Task brief: Each line of the data below goes into the copy exactly; pictures do not.

Stored data entries:
- Opening Delimiter -

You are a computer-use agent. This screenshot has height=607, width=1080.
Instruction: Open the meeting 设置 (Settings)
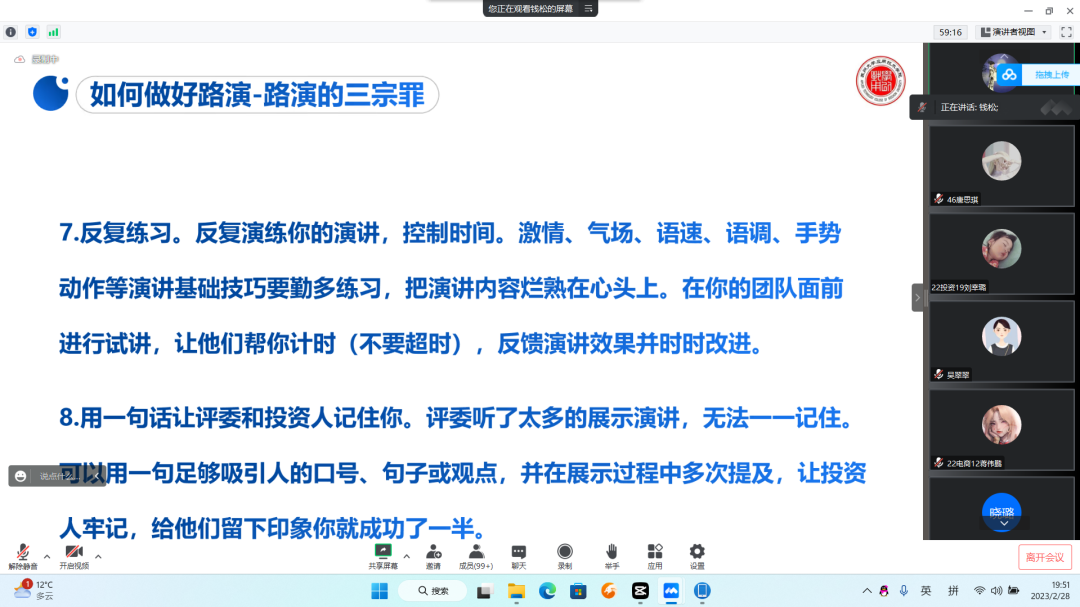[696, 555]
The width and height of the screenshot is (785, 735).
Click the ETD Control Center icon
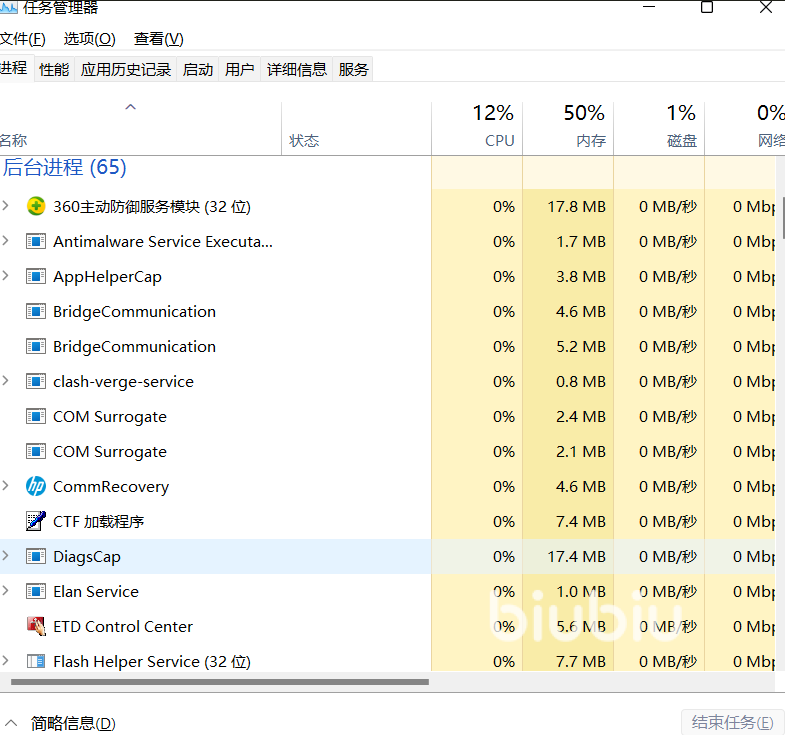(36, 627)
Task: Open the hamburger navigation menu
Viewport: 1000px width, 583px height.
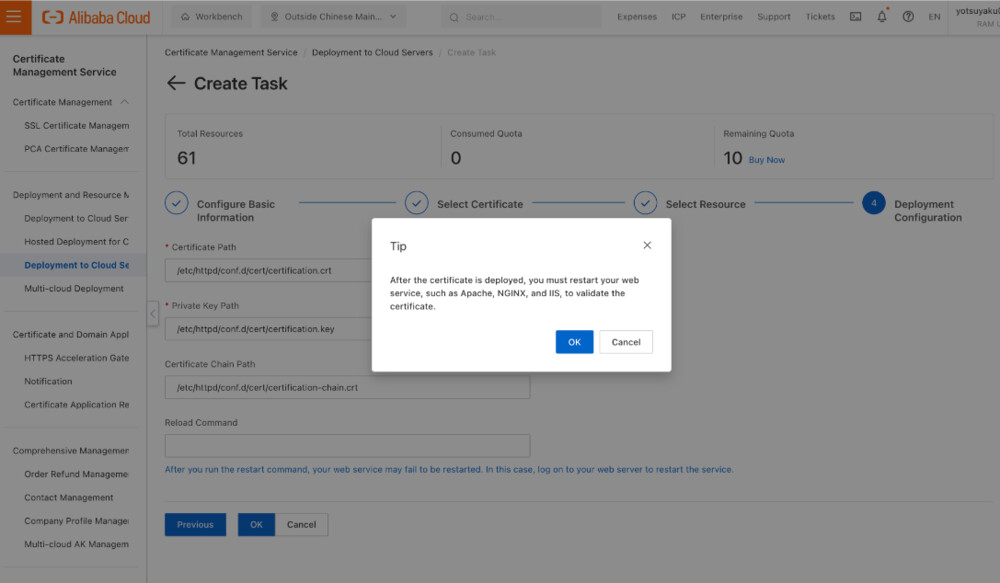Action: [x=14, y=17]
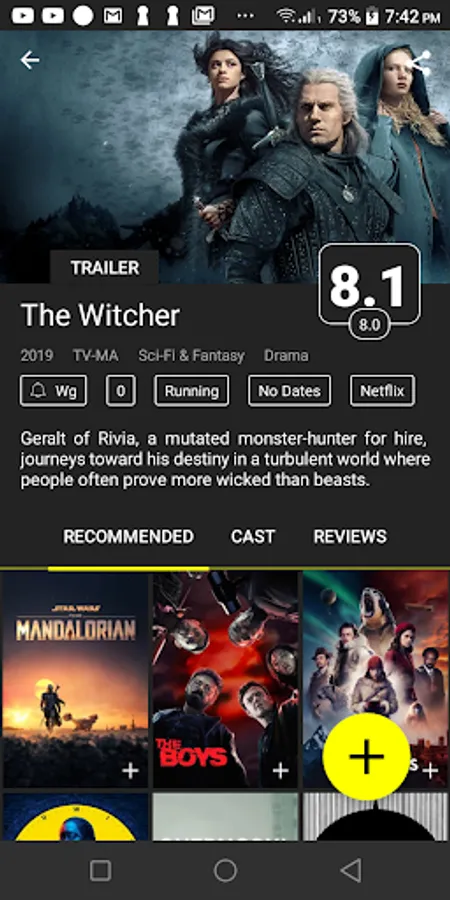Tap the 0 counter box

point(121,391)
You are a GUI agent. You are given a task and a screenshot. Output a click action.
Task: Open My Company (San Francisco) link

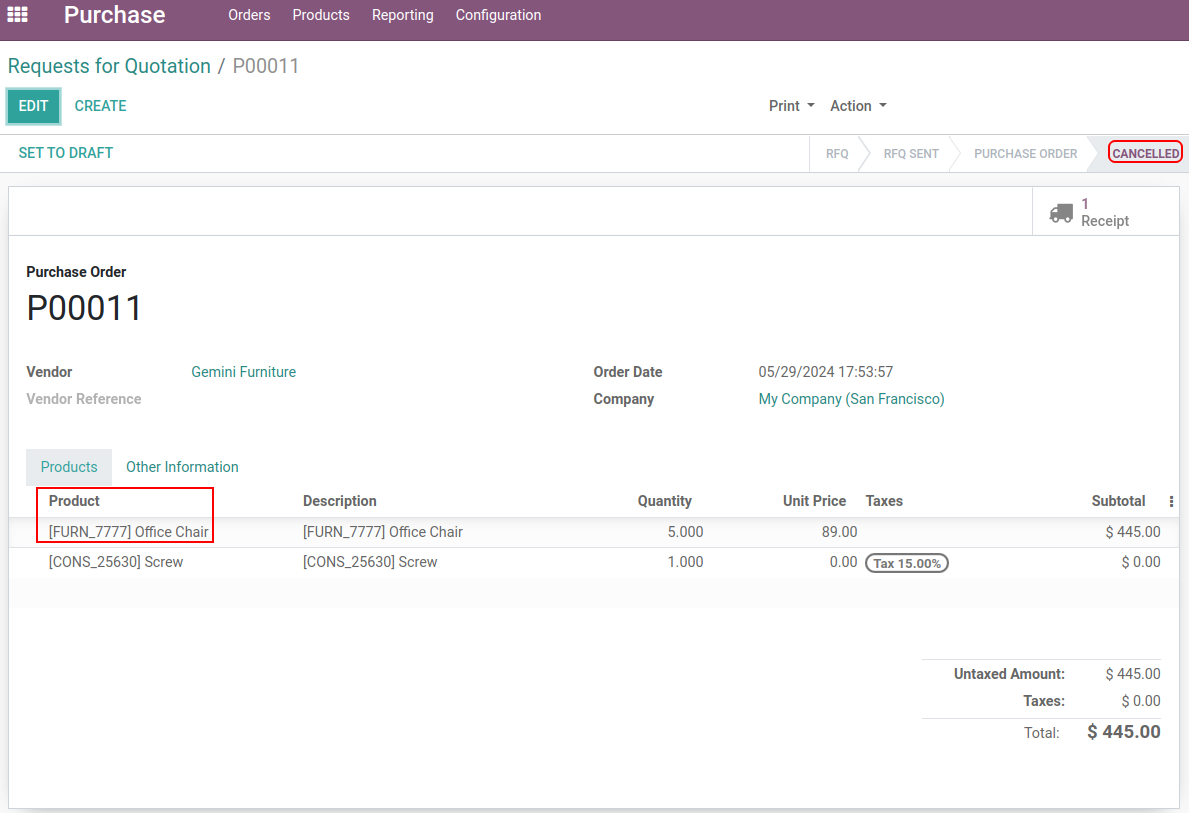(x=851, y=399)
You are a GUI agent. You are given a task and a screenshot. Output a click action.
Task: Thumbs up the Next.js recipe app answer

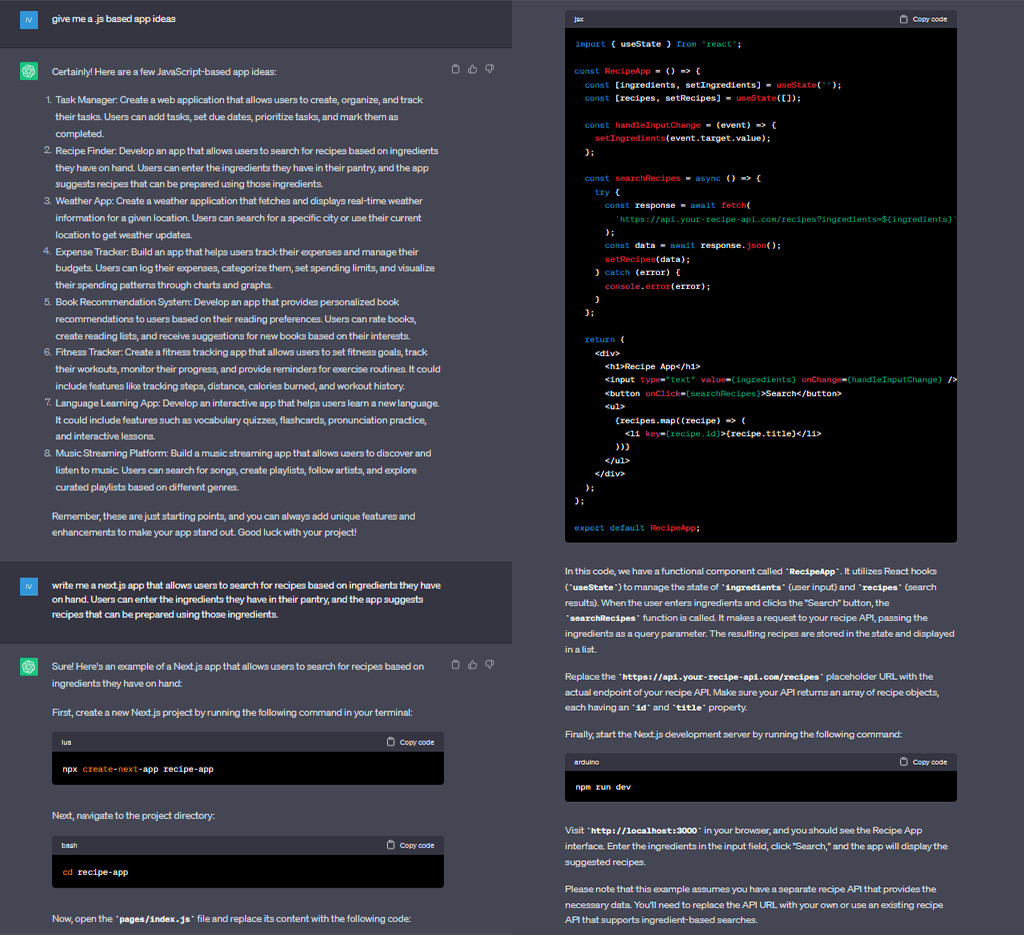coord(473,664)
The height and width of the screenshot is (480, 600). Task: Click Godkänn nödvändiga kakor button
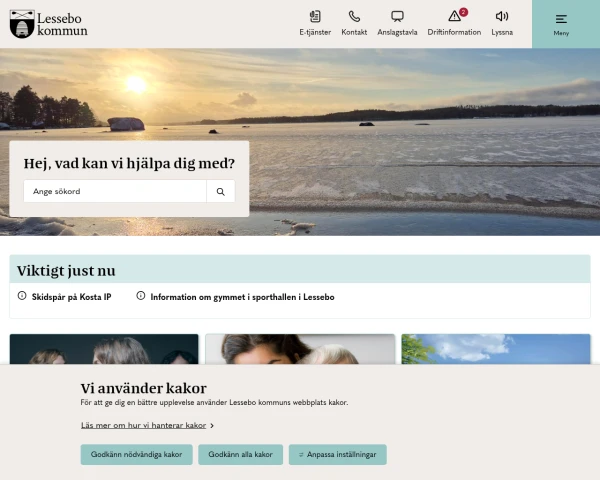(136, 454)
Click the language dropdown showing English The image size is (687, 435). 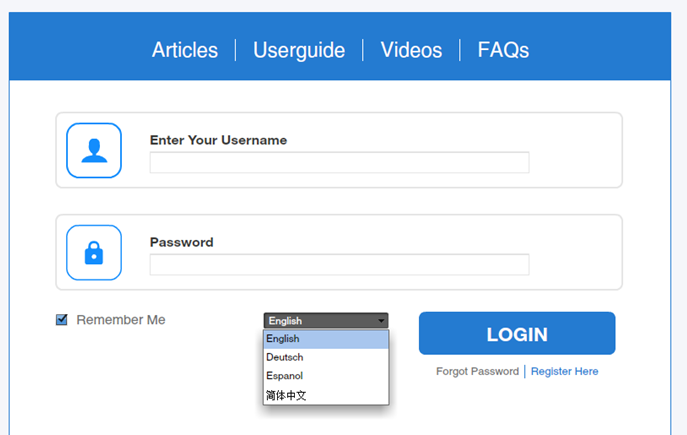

- Closing Delimiter -

Reply to the task:
You are a computer-use agent. This screenshot has height=607, width=1080.
Instruction: Open the meeting 设置 (Settings)
[696, 555]
The width and height of the screenshot is (785, 735).
Click the ETD Control Center icon
(36, 627)
Task: Open the hamburger navigation menu
Viewport: 1000px width, 583px height.
Action: [x=14, y=17]
Tap the 0 counter box

point(121,391)
You are a GUI agent. You are given a task and a screenshot. Output a click action.
Task: Open My Company (San Francisco) link

(x=851, y=399)
You are a GUI agent. You are given a task and a screenshot. Output a click action.
Task: Thumbs up the Next.js recipe app answer

coord(473,664)
The height and width of the screenshot is (480, 600). Task: Click Godkänn nödvändiga kakor button
(136, 454)
Click the language dropdown showing English The image size is (687, 435). 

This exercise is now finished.